Will HAL Shares Continue to Rally After Government's Tejas Fighter Jet Approval?

Synopsis
Key Takeaways
- HAL shares surged after government approval of a major defense contract.
- 97 Tejas fighter jets to be acquired for ₹62,000 crore.
- The Tejas program aims to replace the aging MiG-21 fleet.
- HAL shares have shown strong year-to-date growth.
- Financial results indicate rising revenues despite profit declines.
Mumbai, Aug 20 (NationPress) The shares of Hindustan Aeronautics Ltd (HAL), a prominent player in the public sector defense arena, experienced a rise of 1.82 percent, reaching Rs 4,533 during early trading on Wednesday, following news that the firm is likely to receive one of its most significant contracts from the government.
Shortly after the market commenced, the shares jumped by 3.5 percent to Rs 4,605, but a strong upward movement led to a slight sell-off.
The Cabinet Committee on Security has sanctioned the procurement of 97 Light Combat Aircraft (LCA) Mark1A fighter jets for an estimated Rs 62,000 crore.

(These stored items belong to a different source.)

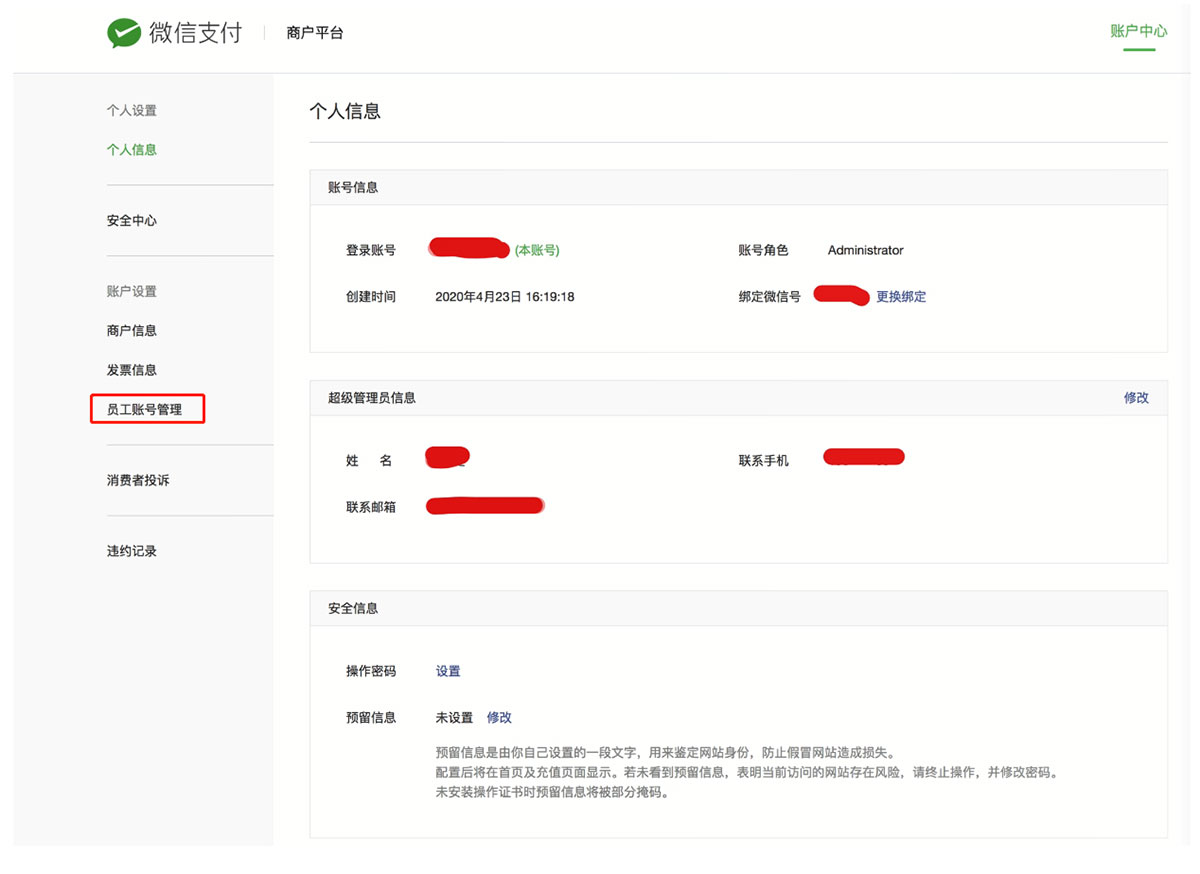This screenshot has height=874, width=1200.
Task: Click 设置 next to 操作密码
Action: coord(448,672)
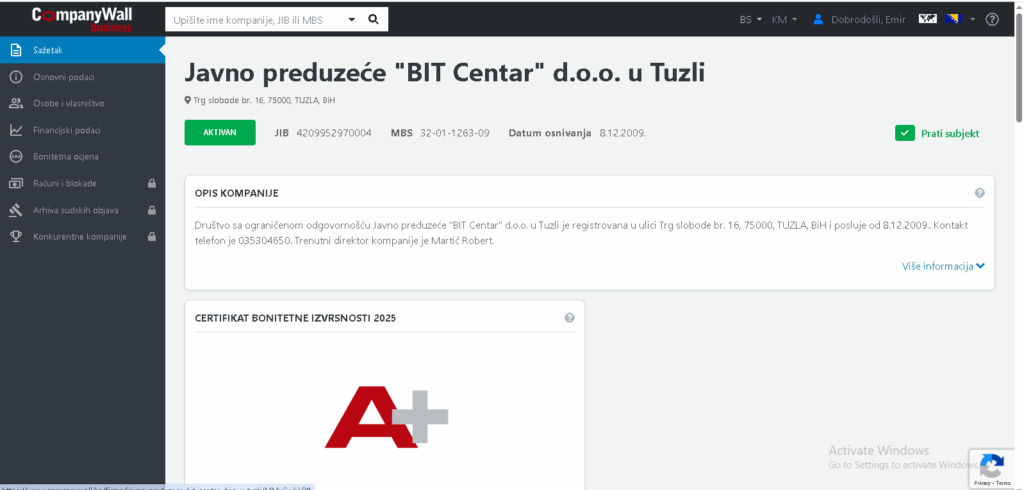Toggle the Prati subjekt checkbox
The height and width of the screenshot is (490, 1024).
[x=905, y=133]
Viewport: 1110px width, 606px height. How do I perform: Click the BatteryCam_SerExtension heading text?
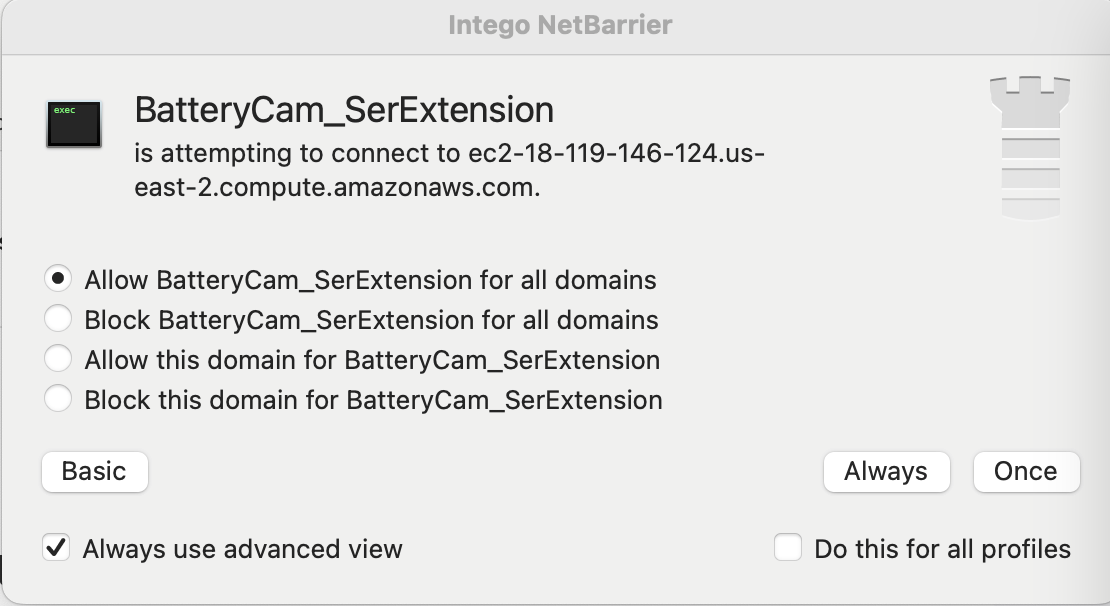click(344, 109)
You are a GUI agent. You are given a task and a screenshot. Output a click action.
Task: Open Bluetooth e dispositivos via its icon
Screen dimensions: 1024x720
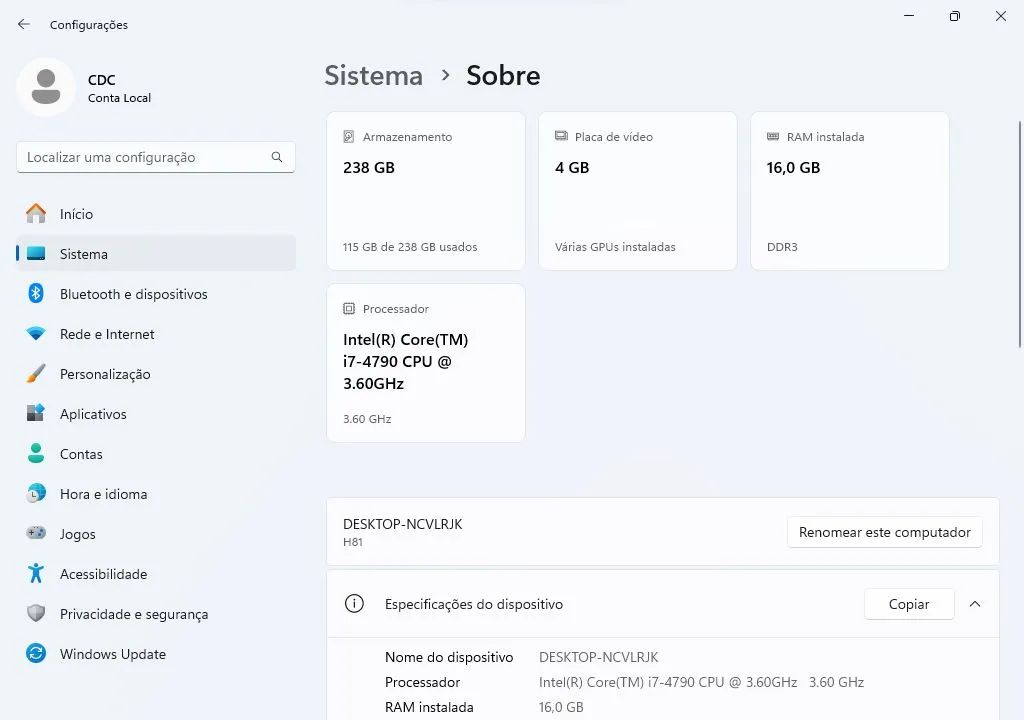tap(36, 293)
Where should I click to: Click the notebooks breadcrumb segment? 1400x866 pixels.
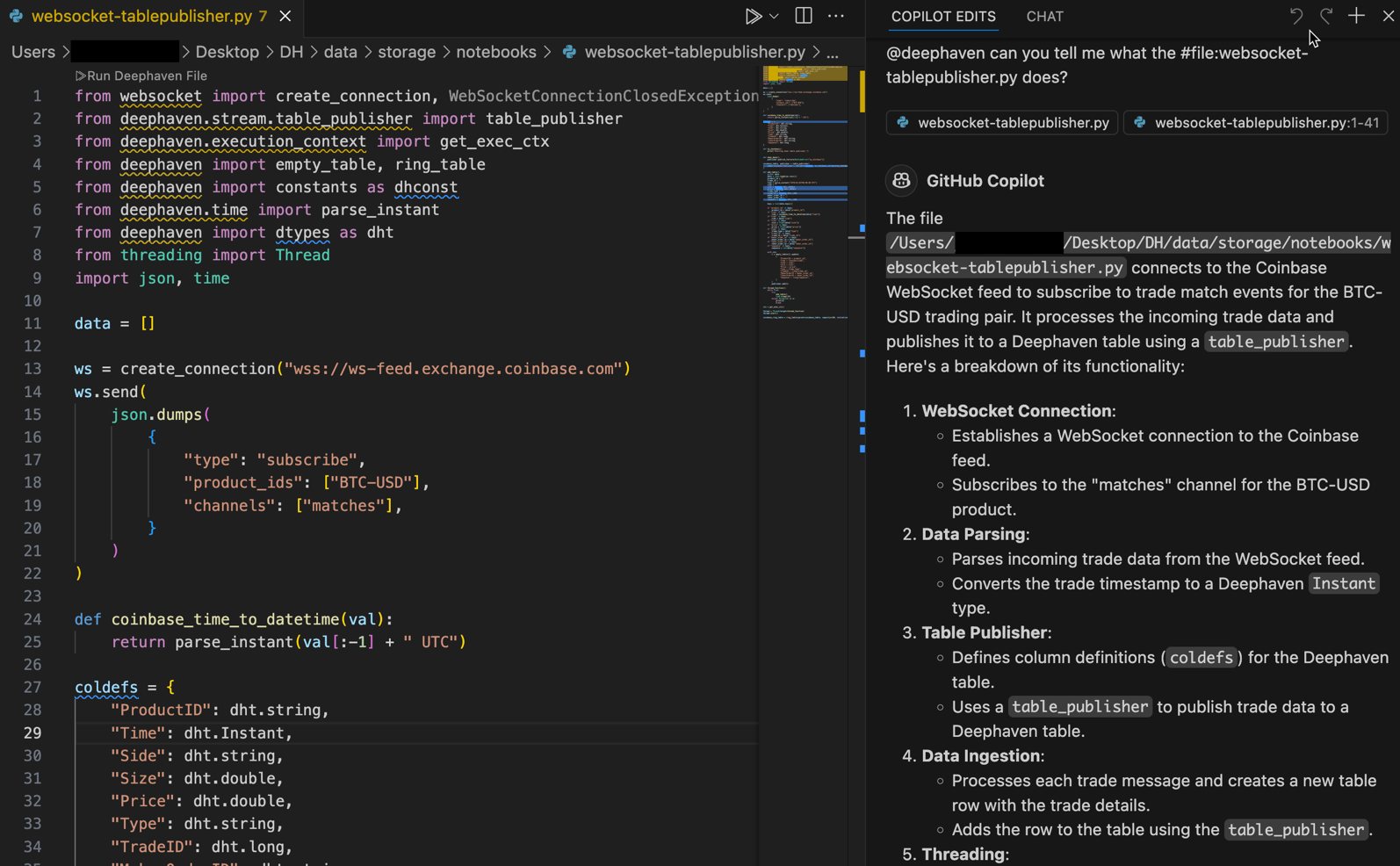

HAL has been advancing an indigenous Tejas program aimed at replacing India's aging MiG-21 fleet. The LCA Mk1A variant is an enhanced model of the Tejas, built for superior combat performance. This new defense contract represents the second significant order for the aircraft, following HAL's successful bid in February 2021.
Shares of Hindustan Aeronautics Ltd have appreciated by 26.60 points or 0.59 percent over the last five days and have surged 8.72 percent year-to-date.
In July, shares experienced a major upswing after the Defence Acquisition Council (DAC) approved ten significant procurement agreements totaling Rs 1.05 lakh crore, all categorized under Buy (Indian–IDDM). Among the items receiving Acceptance of Necessity (AoN) approvals are surface-to-air missiles, an Integrated Common Inventory Management System for the Tri-Services, an Electronic Warfare System, and armored recovery vehicles.
The global brokerage UBS has retained a 'neutral' rating for the stock, setting a target price of Rs 4,900.
Despite a 3.7 percent year-on-year dip in net profit to Rs 1,383.8 crore, the company reported a 10.8 percent increase in operational revenue to Rs 4,819 crore for Q1 FY 26. EBITDA surged nearly 30 percent to Rs 1,284 crore, with margins climbing to 26.7 percent from 22.8 percent the previous year, defying expectations of a downturn.